All the data below should be printed again without a single difference.

[Dataset entries]
....
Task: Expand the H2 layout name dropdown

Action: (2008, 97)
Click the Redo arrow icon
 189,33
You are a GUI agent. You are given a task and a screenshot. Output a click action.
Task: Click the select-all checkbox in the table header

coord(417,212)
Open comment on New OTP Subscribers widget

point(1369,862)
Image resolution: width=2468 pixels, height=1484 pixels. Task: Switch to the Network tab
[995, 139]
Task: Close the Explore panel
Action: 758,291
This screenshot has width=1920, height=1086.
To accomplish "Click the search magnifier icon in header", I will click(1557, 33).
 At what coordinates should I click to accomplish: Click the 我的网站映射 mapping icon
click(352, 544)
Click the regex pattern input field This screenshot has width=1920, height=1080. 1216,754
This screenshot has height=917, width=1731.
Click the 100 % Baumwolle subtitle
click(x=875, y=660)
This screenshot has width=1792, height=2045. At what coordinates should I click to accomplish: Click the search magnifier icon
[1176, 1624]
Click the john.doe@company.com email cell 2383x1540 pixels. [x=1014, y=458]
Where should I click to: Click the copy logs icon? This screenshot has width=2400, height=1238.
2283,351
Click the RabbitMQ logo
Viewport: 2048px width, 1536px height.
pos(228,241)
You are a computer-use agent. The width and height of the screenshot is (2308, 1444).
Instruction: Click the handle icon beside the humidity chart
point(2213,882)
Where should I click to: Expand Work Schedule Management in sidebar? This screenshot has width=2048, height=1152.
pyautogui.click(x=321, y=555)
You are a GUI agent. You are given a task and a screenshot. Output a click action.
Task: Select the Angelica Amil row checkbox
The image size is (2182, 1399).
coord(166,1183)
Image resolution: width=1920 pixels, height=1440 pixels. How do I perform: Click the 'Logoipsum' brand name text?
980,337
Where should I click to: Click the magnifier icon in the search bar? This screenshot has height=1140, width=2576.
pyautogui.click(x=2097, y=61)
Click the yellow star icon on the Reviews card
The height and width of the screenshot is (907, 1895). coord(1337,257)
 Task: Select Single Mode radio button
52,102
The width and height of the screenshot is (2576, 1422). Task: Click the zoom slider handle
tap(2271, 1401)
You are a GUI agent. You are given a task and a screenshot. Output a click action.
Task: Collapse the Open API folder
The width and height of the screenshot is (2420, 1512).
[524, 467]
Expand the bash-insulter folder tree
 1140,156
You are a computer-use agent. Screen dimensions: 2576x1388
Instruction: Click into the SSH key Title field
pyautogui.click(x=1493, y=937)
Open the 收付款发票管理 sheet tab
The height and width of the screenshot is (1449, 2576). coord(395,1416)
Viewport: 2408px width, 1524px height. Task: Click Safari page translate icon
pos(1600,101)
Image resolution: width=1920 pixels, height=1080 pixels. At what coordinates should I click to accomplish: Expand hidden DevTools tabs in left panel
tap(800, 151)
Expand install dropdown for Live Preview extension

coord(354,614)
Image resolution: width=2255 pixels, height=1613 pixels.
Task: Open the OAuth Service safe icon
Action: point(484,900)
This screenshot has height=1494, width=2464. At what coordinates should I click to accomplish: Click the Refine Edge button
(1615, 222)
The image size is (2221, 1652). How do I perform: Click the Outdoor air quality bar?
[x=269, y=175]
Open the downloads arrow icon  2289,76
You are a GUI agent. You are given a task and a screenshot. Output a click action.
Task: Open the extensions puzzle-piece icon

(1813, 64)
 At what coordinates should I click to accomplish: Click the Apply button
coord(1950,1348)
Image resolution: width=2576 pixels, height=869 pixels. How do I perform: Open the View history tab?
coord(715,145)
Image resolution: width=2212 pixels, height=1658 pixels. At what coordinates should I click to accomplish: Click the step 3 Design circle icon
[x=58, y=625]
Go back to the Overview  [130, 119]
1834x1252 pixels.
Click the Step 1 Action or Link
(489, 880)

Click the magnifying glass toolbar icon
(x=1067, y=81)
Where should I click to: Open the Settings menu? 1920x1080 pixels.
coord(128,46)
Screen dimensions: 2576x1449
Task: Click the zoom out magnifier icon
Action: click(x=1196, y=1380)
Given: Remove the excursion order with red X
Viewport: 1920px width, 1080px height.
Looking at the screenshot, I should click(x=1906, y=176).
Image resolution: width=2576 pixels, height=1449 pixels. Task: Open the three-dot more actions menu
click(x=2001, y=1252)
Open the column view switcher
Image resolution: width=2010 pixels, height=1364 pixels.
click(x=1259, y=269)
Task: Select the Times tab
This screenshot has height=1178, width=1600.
....
Exercise output
Task: Expand the H2 layout name dropdown

Action: (2008, 97)
Click the Redo arrow icon
 189,33
You are a GUI agent. You are given a task and a screenshot. Output a click action.
Task: Click the select-all checkbox in the table header

coord(417,212)
Open comment on New OTP Subscribers widget

point(1369,862)
Image resolution: width=2468 pixels, height=1484 pixels. Task: Switch to the Network tab
[995, 139]
Task: Close the Explore panel
Action: 758,291
This screenshot has width=1920, height=1086.
To accomplish "Click the search magnifier icon in header", I will click(1557, 33).
 At what coordinates should I click to accomplish: Click the 我的网站映射 mapping icon
click(352, 544)
Click the regex pattern input field This screenshot has width=1920, height=1080. 1216,754
This screenshot has height=917, width=1731.
Click the 100 % Baumwolle subtitle
click(x=875, y=660)
This screenshot has width=1792, height=2045. At what coordinates should I click to accomplish: Click the search magnifier icon
[1176, 1624]
Click the john.doe@company.com email cell 2383x1540 pixels. [x=1014, y=458]
Where should I click to: Click the copy logs icon? This screenshot has width=2400, height=1238.
2283,351
Click the RabbitMQ logo
Viewport: 2048px width, 1536px height.
pos(228,241)
You are a computer-use agent. The width and height of the screenshot is (2308, 1444).
Instruction: Click the handle icon beside the humidity chart
point(2213,882)
Where should I click to: Expand Work Schedule Management in sidebar? This screenshot has width=2048, height=1152.
pyautogui.click(x=321, y=555)
You are a GUI agent. You are given a task and a screenshot. Output a click action.
Task: Select the Angelica Amil row checkbox
The image size is (2182, 1399).
coord(166,1183)
Image resolution: width=1920 pixels, height=1440 pixels. How do I perform: Click the 'Logoipsum' brand name text?
980,337
Where should I click to: Click the magnifier icon in the search bar? This screenshot has height=1140, width=2576.
pyautogui.click(x=2097, y=61)
Click the yellow star icon on the Reviews card
The height and width of the screenshot is (907, 1895). coord(1337,257)
 Task: Select Single Mode radio button
52,102
The width and height of the screenshot is (2576, 1422). Task: Click the zoom slider handle
tap(2271, 1401)
You are a GUI agent. You are given a task and a screenshot. Output a click action.
Task: Collapse the Open API folder
The width and height of the screenshot is (2420, 1512).
[524, 467]
Expand the bash-insulter folder tree
 1140,156
You are a computer-use agent. Screen dimensions: 2576x1388
Instruction: Click into the SSH key Title field
pyautogui.click(x=1493, y=937)
Open the 收付款发票管理 sheet tab
The height and width of the screenshot is (1449, 2576). coord(395,1416)
Viewport: 2408px width, 1524px height. Task: Click Safari page translate icon
pos(1600,101)
Image resolution: width=1920 pixels, height=1080 pixels. At what coordinates should I click to accomplish: Expand hidden DevTools tabs in left panel
tap(800, 151)
Expand install dropdown for Live Preview extension

coord(354,614)
Image resolution: width=2255 pixels, height=1613 pixels.
Task: Open the OAuth Service safe icon
Action: point(484,900)
This screenshot has height=1494, width=2464. At what coordinates should I click to accomplish: Click the Refine Edge button
(1615, 222)
The image size is (2221, 1652). How do I perform: Click the Outdoor air quality bar?
[x=269, y=175]
Open the downloads arrow icon  2289,76
You are a GUI agent. You are given a task and a screenshot. Output a click action.
Task: Open the extensions puzzle-piece icon

(1813, 64)
 At what coordinates should I click to accomplish: Click the Apply button
coord(1950,1348)
Image resolution: width=2576 pixels, height=869 pixels. How do I perform: Open the View history tab?
coord(715,145)
Image resolution: width=2212 pixels, height=1658 pixels. At what coordinates should I click to accomplish: Click the step 3 Design circle icon
[x=58, y=625]
Go back to the Overview  [130, 119]
1834x1252 pixels.
Click the Step 1 Action or Link
(489, 880)

Click the magnifying glass toolbar icon
(x=1067, y=81)
Where should I click to: Open the Settings menu? 1920x1080 pixels.
coord(128,46)
Screen dimensions: 2576x1449
Task: Click the zoom out magnifier icon
Action: click(x=1196, y=1380)
Given: Remove the excursion order with red X
Viewport: 1920px width, 1080px height.
Looking at the screenshot, I should click(x=1906, y=176).
Image resolution: width=2576 pixels, height=1449 pixels. Task: Open the three-dot more actions menu
click(x=2001, y=1252)
Open the column view switcher
Image resolution: width=2010 pixels, height=1364 pixels.
click(x=1259, y=269)
Task: Select the Times tab
This screenshot has height=1178, width=1600.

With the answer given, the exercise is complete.